So which is it? Football coach or something much more powerful and influential?

You are confusing power and influence. They are not the same thing. Paterno didn't run the university; he ran the football team. He influenced the trajectory of the university by raising lots of money for academics and pushing the idea that academics always had to come first. He never ordered around anyone outside of the football program.
 
What the academics fail to understand is that without Joe Paterno, his fund raising, and the Penn State football tradition he built, this would be a nice regional school like NC State with limited national impact and much lower salaries for the professors. Football drove the fundraising that made this a world class institution.

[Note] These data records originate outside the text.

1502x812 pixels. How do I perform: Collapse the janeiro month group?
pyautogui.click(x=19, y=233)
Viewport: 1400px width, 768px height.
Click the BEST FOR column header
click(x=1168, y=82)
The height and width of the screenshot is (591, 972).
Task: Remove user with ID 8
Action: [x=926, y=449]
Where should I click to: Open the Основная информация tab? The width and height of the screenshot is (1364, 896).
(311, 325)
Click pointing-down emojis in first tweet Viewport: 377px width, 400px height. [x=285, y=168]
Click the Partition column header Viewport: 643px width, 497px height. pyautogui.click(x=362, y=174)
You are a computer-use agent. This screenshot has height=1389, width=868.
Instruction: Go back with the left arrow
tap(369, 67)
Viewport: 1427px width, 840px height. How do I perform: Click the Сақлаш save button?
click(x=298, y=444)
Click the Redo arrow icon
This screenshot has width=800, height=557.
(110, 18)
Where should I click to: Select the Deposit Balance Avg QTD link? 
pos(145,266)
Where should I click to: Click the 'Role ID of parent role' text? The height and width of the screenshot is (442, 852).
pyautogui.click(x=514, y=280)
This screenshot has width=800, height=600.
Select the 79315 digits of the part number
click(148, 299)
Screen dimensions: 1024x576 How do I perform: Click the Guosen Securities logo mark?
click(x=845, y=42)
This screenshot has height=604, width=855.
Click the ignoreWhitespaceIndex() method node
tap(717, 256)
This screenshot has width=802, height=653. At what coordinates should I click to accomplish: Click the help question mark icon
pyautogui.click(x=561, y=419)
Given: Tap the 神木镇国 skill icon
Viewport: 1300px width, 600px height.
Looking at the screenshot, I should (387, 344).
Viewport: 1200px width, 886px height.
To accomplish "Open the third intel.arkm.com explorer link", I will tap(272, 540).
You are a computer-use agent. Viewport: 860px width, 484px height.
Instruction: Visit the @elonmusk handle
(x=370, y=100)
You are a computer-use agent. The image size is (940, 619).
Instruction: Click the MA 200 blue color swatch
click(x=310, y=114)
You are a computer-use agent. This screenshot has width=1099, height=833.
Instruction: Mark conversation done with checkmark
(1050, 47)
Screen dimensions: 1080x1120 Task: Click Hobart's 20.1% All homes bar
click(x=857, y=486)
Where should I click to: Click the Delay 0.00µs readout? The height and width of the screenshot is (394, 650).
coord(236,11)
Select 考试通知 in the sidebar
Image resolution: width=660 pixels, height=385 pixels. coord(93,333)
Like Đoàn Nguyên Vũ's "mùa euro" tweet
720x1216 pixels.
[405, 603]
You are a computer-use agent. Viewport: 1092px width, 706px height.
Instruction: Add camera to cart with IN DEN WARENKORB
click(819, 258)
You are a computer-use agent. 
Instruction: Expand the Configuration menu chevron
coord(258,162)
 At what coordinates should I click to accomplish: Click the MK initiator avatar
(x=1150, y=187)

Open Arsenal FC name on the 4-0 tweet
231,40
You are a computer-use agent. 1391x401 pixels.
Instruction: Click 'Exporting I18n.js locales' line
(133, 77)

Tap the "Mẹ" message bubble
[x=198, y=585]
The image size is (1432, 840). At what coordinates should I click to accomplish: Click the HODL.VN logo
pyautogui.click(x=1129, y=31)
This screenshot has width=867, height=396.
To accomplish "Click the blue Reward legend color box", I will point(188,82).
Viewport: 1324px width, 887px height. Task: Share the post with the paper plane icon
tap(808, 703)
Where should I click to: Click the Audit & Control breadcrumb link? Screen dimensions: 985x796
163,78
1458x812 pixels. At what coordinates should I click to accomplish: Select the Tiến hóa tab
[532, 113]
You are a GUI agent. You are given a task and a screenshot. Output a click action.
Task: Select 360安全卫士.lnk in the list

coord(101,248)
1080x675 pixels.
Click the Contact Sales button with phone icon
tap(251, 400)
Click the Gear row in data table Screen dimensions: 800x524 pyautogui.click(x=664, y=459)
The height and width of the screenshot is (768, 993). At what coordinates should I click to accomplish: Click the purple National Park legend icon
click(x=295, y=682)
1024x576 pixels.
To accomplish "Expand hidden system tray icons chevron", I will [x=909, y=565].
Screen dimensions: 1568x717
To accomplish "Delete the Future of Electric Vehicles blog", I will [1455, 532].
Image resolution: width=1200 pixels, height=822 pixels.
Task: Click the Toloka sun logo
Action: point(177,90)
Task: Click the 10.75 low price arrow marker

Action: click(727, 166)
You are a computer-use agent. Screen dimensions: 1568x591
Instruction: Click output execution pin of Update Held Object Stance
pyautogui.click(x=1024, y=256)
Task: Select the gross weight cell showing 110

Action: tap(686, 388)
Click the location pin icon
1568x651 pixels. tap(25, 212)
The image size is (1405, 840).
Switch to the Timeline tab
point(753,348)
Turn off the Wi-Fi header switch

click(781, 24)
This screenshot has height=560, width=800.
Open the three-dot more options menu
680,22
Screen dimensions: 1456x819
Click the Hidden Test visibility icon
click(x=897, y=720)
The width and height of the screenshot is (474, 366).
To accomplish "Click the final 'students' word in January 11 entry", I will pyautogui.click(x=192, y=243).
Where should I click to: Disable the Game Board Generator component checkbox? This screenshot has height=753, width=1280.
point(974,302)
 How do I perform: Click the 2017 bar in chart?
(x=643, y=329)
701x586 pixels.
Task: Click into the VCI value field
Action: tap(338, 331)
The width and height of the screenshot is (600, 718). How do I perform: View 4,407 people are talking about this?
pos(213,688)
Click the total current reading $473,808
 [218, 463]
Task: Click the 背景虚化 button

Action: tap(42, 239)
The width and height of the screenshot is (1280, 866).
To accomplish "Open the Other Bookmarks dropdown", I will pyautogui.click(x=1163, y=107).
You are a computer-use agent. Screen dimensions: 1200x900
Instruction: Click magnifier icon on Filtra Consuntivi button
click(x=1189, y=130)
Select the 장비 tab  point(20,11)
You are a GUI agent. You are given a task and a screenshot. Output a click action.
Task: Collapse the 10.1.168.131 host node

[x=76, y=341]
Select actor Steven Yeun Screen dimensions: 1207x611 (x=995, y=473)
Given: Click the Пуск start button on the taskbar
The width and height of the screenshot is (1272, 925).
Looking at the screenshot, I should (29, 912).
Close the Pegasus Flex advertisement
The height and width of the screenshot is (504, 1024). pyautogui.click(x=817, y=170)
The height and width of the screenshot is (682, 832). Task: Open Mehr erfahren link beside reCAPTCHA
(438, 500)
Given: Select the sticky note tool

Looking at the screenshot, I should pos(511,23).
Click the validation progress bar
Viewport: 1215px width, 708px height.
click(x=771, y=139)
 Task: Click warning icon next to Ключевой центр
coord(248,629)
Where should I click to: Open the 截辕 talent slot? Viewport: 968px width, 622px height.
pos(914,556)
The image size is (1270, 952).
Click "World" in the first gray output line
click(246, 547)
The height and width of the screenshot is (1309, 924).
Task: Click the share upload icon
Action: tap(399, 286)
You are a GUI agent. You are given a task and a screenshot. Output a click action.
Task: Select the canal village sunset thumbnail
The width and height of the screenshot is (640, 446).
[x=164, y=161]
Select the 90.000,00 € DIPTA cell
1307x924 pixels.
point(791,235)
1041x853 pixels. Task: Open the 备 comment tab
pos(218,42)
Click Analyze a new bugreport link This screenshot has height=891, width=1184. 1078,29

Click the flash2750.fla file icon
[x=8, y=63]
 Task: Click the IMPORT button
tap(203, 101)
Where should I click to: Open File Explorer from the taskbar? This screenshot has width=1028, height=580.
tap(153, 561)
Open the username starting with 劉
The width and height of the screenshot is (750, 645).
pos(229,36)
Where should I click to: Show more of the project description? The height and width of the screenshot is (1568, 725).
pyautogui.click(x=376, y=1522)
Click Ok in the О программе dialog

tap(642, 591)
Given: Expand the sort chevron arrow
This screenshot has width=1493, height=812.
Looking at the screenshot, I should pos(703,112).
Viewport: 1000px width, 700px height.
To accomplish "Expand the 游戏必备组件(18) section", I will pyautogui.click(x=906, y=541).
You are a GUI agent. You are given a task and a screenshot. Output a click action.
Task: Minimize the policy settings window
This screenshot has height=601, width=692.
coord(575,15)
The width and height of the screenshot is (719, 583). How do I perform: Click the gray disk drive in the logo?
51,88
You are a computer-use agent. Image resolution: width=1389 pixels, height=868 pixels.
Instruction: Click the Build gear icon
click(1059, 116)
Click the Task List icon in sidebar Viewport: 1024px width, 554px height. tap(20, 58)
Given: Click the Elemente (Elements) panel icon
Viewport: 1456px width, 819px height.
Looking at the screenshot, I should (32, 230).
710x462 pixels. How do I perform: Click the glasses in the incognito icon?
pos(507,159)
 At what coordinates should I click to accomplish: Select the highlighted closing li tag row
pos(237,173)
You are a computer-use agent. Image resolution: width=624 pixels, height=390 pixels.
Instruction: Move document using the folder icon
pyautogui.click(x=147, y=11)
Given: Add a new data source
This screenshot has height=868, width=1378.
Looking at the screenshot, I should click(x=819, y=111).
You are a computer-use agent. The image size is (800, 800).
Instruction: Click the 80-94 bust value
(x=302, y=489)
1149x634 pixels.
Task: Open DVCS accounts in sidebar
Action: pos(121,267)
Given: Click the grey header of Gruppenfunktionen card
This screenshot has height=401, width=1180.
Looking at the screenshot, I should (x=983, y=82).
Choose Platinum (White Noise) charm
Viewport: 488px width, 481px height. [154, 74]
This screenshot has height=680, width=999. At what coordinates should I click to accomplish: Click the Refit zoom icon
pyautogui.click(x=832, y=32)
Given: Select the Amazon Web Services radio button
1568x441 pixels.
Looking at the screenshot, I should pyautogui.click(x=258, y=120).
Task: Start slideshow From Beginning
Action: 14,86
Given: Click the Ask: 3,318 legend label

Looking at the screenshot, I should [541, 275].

I think that without Joe's influence, PSU would be more like UMASS - a large state school in the middle of nowhere in a state dominated by an Ivy League school (Penn) and a prestigious tech university (Carnegie-Mellon). Joe and "success with honor" put us on the map.
 
Yawn. Just an old article prior to the Faculty Senate punting on taking any role. If anything it just shows that faculty viewpoints are all over the place.
 
Here are some other schools that managed not to be regional schools without a Paterno.
U of Texas 27,345 to 52,213
ASU 26,425 to 76,771
Iowa 17,755 to 31,387
U of Ill 26,225 to 44,520

Hard to make a true apples-to-apples comparison there. YES, college enrollment overall exploded during the time frame, but also compare the growth in the towns themselves.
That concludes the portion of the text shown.